After deciding how regularly you would like to share content, it is best practice to stick to the same day and time. I like to use a blank paper calendar which I fill in but you can just as easily use a digital calendar (which is where my schedule will end up). I start to populate the calendar with:

  • important business dates – If a business is planning to launch a new product, it is important to know this – it is an opportunity to tie up your marketing activities and promote the product in your content.
  • Busy times for the organisation – These might be days when your team is at reduced capacity due to days off or other commitments. It might also be because these are the busy days for your charity so you simply can’t commit to doing even more.
  • Other significant dates – It’s really important to keep an eye on what is happening outside of your business or charity. A florist might want to tie their content into significant dates like St. Valentine’s Day and national days like St. David’s Day. Not only does this keep your content relevant, but it is also going to help you appear high up on search page results. Hubspot have helpfully created a calendar with a lot of these important dates.
  • Key audience times – This one requires a bit more research. Use your existing data if you can, to find out when your target audience are most likely to consume your content. If your content typically gets consumed at the end of the week, don’t post on Tuesday as it’ll get buried and forgotten about.

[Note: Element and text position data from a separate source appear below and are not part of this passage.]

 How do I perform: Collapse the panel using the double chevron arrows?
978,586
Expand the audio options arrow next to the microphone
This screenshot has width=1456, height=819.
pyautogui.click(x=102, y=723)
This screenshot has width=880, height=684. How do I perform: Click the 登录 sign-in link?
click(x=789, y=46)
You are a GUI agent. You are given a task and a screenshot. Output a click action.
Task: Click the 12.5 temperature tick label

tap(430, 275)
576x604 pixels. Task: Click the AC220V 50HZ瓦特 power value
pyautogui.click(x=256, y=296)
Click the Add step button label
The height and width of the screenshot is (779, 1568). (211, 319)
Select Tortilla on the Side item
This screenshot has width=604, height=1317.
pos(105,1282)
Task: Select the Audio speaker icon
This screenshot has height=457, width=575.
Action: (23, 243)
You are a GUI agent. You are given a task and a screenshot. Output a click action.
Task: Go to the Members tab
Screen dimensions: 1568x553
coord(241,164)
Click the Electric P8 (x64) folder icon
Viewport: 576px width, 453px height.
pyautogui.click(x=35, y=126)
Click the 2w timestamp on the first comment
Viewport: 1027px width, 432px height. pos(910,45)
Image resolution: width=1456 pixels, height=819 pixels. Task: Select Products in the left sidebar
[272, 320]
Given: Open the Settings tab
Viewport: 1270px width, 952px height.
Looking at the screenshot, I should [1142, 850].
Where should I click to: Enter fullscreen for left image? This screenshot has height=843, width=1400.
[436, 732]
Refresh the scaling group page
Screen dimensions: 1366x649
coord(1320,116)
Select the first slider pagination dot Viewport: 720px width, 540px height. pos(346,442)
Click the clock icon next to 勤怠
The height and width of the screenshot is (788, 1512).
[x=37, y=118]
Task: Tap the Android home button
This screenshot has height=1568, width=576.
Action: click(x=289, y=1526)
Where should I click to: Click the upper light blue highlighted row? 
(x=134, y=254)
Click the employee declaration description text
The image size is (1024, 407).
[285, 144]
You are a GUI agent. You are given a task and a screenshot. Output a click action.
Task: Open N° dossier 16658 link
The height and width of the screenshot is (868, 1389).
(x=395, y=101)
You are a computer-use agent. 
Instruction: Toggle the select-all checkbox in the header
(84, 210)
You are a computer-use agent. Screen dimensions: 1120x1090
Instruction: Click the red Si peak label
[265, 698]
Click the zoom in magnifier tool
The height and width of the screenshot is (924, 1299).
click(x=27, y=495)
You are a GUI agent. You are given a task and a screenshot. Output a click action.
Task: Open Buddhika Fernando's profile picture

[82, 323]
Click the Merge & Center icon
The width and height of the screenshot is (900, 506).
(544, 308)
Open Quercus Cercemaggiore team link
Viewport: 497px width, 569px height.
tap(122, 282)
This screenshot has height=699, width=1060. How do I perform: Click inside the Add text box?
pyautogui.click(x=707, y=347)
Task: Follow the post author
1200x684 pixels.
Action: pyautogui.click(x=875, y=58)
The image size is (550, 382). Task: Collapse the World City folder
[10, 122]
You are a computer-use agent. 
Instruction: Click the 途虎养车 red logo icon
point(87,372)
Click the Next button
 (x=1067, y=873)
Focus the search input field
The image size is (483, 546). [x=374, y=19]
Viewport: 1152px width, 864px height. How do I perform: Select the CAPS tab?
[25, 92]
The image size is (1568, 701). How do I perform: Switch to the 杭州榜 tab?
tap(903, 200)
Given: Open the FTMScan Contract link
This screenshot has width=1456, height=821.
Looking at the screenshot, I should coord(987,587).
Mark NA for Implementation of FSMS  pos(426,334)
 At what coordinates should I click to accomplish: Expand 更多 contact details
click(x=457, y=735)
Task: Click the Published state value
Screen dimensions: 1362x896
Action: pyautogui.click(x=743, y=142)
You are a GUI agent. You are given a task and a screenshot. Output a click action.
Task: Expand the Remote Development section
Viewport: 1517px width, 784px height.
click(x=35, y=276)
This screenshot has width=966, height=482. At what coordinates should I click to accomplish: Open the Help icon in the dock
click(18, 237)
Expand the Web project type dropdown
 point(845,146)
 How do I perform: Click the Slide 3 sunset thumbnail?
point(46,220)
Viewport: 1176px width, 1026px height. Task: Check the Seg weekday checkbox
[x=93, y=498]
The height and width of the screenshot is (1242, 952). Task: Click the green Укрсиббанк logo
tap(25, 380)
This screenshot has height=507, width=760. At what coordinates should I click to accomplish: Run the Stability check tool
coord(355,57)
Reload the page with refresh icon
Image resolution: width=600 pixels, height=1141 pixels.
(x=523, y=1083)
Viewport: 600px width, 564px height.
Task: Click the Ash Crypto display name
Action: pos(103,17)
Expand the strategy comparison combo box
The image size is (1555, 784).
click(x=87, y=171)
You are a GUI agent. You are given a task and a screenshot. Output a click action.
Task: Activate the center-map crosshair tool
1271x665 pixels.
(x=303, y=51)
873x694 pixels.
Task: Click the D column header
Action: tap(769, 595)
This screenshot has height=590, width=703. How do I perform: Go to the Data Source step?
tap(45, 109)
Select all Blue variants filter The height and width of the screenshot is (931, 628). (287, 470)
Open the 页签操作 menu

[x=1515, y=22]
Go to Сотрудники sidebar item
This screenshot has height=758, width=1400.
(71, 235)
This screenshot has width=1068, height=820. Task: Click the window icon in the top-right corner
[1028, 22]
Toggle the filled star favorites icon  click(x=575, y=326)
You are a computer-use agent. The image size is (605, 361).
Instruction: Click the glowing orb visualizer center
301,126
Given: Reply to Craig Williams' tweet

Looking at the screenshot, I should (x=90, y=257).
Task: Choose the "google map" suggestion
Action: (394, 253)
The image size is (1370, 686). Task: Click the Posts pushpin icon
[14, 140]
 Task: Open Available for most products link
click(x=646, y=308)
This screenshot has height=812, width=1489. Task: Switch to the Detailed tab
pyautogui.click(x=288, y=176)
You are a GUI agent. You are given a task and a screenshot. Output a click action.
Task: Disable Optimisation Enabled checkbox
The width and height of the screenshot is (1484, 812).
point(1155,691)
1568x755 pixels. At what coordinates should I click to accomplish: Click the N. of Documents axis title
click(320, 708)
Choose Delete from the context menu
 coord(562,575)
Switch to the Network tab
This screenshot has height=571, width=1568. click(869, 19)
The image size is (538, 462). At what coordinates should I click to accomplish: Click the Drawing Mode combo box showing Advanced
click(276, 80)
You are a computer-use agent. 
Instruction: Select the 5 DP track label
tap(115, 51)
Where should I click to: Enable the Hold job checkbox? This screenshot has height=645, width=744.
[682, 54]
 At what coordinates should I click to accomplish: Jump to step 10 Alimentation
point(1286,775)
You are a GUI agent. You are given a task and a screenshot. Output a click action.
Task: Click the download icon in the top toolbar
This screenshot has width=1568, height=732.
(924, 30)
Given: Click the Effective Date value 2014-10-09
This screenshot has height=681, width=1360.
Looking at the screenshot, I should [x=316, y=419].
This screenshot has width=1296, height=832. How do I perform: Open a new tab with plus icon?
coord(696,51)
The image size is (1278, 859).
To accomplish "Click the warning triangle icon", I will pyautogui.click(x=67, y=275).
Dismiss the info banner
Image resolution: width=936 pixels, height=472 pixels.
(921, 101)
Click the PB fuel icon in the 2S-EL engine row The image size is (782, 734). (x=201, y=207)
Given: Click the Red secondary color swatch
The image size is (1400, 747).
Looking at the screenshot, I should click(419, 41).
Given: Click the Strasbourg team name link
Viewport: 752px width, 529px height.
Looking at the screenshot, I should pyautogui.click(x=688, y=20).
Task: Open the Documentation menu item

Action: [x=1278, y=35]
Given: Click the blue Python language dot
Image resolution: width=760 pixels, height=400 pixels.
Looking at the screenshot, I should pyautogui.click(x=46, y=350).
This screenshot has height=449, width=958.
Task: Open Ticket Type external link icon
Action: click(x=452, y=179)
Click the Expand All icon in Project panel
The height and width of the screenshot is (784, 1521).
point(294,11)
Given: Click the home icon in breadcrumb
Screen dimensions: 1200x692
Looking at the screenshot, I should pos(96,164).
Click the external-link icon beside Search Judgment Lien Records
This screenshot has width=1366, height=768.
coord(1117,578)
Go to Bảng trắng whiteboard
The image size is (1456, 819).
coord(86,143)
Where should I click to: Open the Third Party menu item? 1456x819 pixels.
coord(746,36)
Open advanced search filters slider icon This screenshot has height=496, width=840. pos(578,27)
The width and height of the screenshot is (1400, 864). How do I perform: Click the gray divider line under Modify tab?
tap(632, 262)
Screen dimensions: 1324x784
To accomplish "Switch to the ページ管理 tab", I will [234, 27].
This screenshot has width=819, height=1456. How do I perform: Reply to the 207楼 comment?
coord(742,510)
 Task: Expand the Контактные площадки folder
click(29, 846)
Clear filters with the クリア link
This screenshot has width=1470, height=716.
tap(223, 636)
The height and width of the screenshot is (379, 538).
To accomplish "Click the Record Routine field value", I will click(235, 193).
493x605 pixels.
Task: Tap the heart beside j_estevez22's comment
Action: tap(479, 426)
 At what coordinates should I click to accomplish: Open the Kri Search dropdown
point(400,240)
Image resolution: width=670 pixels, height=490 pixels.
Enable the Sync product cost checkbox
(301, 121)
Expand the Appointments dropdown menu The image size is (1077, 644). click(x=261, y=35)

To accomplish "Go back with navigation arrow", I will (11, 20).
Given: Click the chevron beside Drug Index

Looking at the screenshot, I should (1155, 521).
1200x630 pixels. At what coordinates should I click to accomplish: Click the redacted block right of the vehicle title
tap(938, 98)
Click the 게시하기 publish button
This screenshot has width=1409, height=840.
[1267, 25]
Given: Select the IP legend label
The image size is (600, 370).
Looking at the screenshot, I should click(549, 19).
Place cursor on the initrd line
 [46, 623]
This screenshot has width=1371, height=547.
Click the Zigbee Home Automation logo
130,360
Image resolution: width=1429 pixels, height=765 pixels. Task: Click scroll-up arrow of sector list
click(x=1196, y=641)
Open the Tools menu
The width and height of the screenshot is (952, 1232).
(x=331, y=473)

Now you can take your list of content ideas and slot them into your calendar at the most opportune times.

At the end of this task, your content marketing should seem a lot more manageable. You’ll know what’s coming up and when it’s coming up (ie. not all at once).

 

Don’t forget

If content marketing still seems like too big a task, there are a few more tricks to help you out.

  • Get guests to create some content for you – This definitely isn’t a matter of dumping a job on someone else. You still need to write a brief for the guest, then you need to publish and promote the content. However, your guests, as experts in their field, will save you the time researching, learning and writing.
  • Repackage your content – Videos and podcasts can be transcribed into text for a blog post using tools like Veed. You can use AI to turn text into videos and podcasts too but I’m not sure there are any tools that do this very well yet. Almost all your content can be repackaged which will give you the best returns on your time and effort, and it will help you engage different groups.
  • Return to your work – Some of your work will have a limited lifespan and that’s fine but other content may be just as useful ten years later. It’d be silly to leave this content languishing forgotten in an archive. Reference, refresh and repost your evergreen content.

 

Conclusion

There is no getting around it, creating compelling content consistently can be quite intimidating. By following these steps though, you should be able to break the job down and make it more manageable.

These are the steps we went through when creating our content marketing strategy at Aubrey. Now it’s all on Asana (our project manager) and whenever there is a task to complete we get a notification and can deal with it and move on. We can be flexible if we need to be but by scheduling our content, we avoid moments of panic.